After all – the only thing you can control is YOU.
Is the OM married and are there others that knew of the affair and or facilitated it?
"If, therefore, any be unhappy, let him remember that he is unhappy by reason of himself alone." Epictetus
Kris78 (original poster new member #87148) posted at 4:22 PM on Tuesday, March 17th, 2026
Both of my daughters knew...and didnt tell me...all the women i love the most betrayed me all at once...im so sad, just a botomless dark sadness i cant escape from..and right now i dont want to escape, all the thoughts racing through my head all day everyday...i cant face it, ive already tried S twice and twice i failed....i love her so much..i cant face being without her...but i cant live with her lies either
Bigger ( Attaché #8354) posted at 4:33 PM on Tuesday, March 17th, 2026
RIGH NOW: Go google "MIND mental health helpline"

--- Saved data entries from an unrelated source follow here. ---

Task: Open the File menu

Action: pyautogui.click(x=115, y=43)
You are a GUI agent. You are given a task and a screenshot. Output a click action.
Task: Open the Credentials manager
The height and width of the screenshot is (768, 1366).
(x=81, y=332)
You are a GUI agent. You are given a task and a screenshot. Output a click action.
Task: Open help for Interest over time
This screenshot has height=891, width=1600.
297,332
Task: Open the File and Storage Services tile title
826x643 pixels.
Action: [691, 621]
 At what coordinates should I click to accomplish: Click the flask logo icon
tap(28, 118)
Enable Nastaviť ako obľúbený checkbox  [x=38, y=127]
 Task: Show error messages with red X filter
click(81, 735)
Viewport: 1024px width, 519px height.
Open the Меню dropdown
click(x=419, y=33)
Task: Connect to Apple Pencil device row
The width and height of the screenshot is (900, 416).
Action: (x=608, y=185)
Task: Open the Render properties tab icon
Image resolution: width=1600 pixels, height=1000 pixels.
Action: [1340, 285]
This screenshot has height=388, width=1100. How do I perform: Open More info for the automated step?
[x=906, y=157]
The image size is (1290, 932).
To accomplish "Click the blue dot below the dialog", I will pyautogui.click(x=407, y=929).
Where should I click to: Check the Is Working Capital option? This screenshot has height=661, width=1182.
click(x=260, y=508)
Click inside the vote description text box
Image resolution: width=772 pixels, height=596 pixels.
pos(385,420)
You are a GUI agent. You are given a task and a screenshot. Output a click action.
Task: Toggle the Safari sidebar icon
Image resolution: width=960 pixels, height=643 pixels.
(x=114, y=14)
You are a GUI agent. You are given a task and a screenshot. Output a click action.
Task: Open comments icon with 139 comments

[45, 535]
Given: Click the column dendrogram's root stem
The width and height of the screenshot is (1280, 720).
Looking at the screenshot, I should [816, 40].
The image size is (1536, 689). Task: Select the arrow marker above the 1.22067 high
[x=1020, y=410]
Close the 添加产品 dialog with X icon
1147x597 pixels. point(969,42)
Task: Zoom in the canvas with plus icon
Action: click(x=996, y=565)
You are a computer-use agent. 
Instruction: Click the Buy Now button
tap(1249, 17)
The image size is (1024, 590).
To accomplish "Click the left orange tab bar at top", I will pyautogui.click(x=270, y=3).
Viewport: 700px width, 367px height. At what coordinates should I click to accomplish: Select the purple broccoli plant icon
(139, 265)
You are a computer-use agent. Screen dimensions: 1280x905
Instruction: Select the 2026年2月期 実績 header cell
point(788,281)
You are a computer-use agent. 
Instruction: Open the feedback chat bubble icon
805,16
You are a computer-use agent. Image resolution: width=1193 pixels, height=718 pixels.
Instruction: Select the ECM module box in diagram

It’s in your part of the world.
As does Samaritans at 116 123
National Suicide Prevention Hotline at 0800 587 0800
Friend – Read my profile. I WALKED IN on them having sex. That was decades ago and I survived. You can too – but only if you are willing to get the help you need.
"If, therefore, any be unhappy, let him remember that he is unhappy by reason of himself alone." Epictetus
fareast ( Moderator #61555) posted at 4:45 PM on Tuesday, March 17th, 2026
Please follow Bigger’s advice NOW, and get the help you need! Good luck!
Never bother with things in your rearview mirror. Your best days are on the road in front of you.
BearlyBreathing ( member #55075) posted at 5:22 PM on Tuesday, March 17th, 2026
This sucks, but you CAN get through it. You may need help - I did.
Please find a trauma informed therapist and get the soonest appointment. And call the suicide prevention hotline ANY TIME you feel like you can’t go on. Post the phone number nearby so you have it handy.
Yes, you were betrayed. And it hurts like nothing else. But you can get through this. You can get to the other side and THRIVE.
It will take some time and I wish we could take away the pain. We cannot do that. But we can support you as you navigate this roller coaster.
Who can you tell IRL? Best friend? Sibling? Pastor? Please find someone IRL to talk to. And keep posting.
Me: BS 57 (49 on d-day)Him: *who cares ;-) *. D-Day 8/15/2016 LTA. Kinda liking my new life :-)
**horrible typist, lots of edits to correct. :-/ **
Kris78 (original poster new member #87148) posted at 5:26 PM on Tuesday, March 17th, 2026
Im not religious so no pastor...cant really talk to anyone ..i would just break down
Letmebefrank ( new member #86994) posted at 6:30 PM on Tuesday, March 17th, 2026
Kris, it’s ok to breakdown, Man. You’re in pain to the edge of your limits. Ugly crying is par for the course in these situations, there’s no shame in it. The people who care about you won’t think any less of you. Would you if the situation were reversed?